An unruly and excited crowd waited it out in Iowa — and cheered Bernie Sanders as he announced there is a virtual tie between him and Clinton.

DES MOINES — When Hillary Clinton’s voice played through the speakers at Bernie Sanders’s caucus night party here Monday night, the crowd booed. When glitches caused the video of Clinton’s caucus night speech to freeze, the crowd cheered.

When Clinton could be heard saying “I am a progressive,” the crowd lost its collective mind with groans and boos.

This was the scene at the Des Moines airport Holiday Inn, where Sanders supporters milled around for hours watching results trickle in from the caucuses. The final result was basically a tie, theoretically giving both Clinton and Sanders a lot to cheer about but in reality re-engergizing a Sanders campaign that privately had worried their movement-based effort wouldn’t get the job done in the all-important opening round of the Democratic nomination contest.

Martin O’Malley dropped out early in the night, officially making the race what it had been for months: a battle between Clinton and Sanders. When Clinton took to the stage, slightly before Sanders, it was clear how divisive that race has become.

Even when the crowd could hear Clinton — meaning when the audio and video wasn’t frozen by some technical glitch — they chanted “Bernie Bernie” over her, or ignored her entirely.

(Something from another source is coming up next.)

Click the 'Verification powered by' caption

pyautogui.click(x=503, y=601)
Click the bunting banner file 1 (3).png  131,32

At one point during a particularly long freeze, the DJ spinning records at the Sanders party tried to play the theme from Rocky at top volume. That was cut off shortly after it started when Clinton’s voice came back on.

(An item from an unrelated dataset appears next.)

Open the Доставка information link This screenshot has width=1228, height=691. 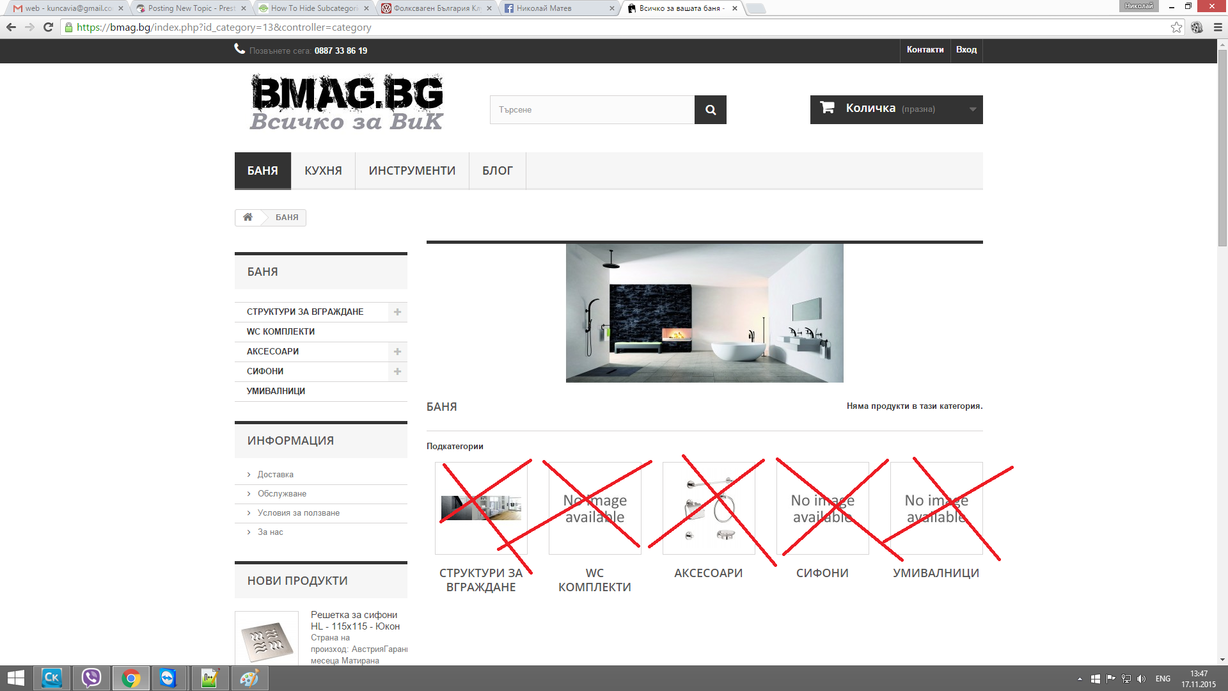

The Sanders campaign still shows the seams of an insurgency, even as Sanders officially shares “frontrunner” status with Clinton has the race heads into New Hampshire. There was no one to wrangle the crowd — which was unruly but deeply, deeply feeling the Bern. There were no opening speakers, no signal to the press that Sanders was about to emerge.

But there was also an acknowledgement that the unlikely Sanders campaign, the unlikely Sanders message, was working. And had worked well enough to carry Sanders into New Hampshire with an equal share of the Iowa wind at his back Clinton claimed.

The weirdness of the evening affected things, too. Aides continually pushed back the departure of Sanders’ charter plane, set to whisk him and his expanding press corps to New Hampshire for another week of full-out campaigning there.

When Sanders walked out, and the banks of TV cameras cameras in the room were switched on to a live feed, the crowd behaved. They cheered and clapped politely when Sanders acknowledged Clinton, and they cheered even louder when he mentioned O’Malley.

The biggest cheer of the night came when Sanders said, “It looks like we are in a virtual tie.”

Sanders's team says a tie goes to the insurgent.

“What Iowa has started is a political revolution,” Sanders said to cheers.